ねぎおSTOPWAR

闇の子供たちのねぎおSTOPWARのレビュー・感想・評価

闇の子供たち(2008年製作の映画)
3.8
この映画が存在することはプロデューサーの椎井友紀子さんのインタビューで知っていました。日本映画の現状と、そもそも撮影すること自体が大変な苦労だったり、このようなテーマはなかなか応援してもらえない実情を訴えていました。

描かれているのは、
・幼児買春売春
・エイズ
・売春ツアーの存在
・臓器移植の倫理

原作者の梁石日さんすら「えっ、これ映画化するの!?」と驚いたほど、一筋縄ではいかないし重いテーマです。阪本監督は熟慮してこの仕事を受け、そして江口洋介さんの役を中心に組むことで2時間の映画に再構成するメドを立てたそうです。それでも尚横たわる表現の問題。

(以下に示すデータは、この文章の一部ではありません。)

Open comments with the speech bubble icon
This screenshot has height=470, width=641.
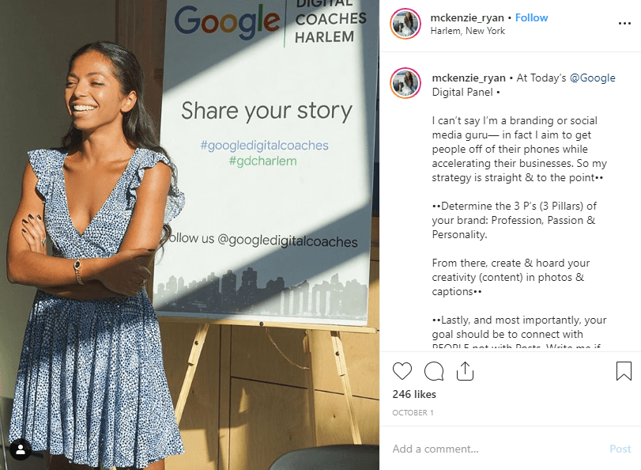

上記の椎井さんのインタビューや劇中のセリフでもあるんですが、タイの人も、社会問題として認知しつつも映画化をあまり面白く思っていないふしもあるわけですよ。イメージ悪化する危険がある。
阪本監督がキューブリックやその他監督と違うのは、関係者に真摯に向き合い、極めて丁寧に扱った点だと思います。ひとくちに優しい真面目な方なんだと思います。
これはどちらがいいとか悪いとかいうことではないと思いますが、「映画」では伝えたいことのために、時に本当に見るのが嫌なくらいの残忍さや醜悪なことを映すことがあります。
この映画はイメージはさせても検閲を受けたかのように直視することなく進みます。

キャスティングプロデューサーの肩書きで富田敏家さんの名がありました。「新宿スワン」などでもキャスティングPをなさっていたと思いますが、グッジョブですよね。すごい配役!
・・ただ宮崎あおいさんの演技はその期待を上回っていたのか?演出の問題なのか?あれだと人間らしい深みや悩むところが見えづらいように思いました。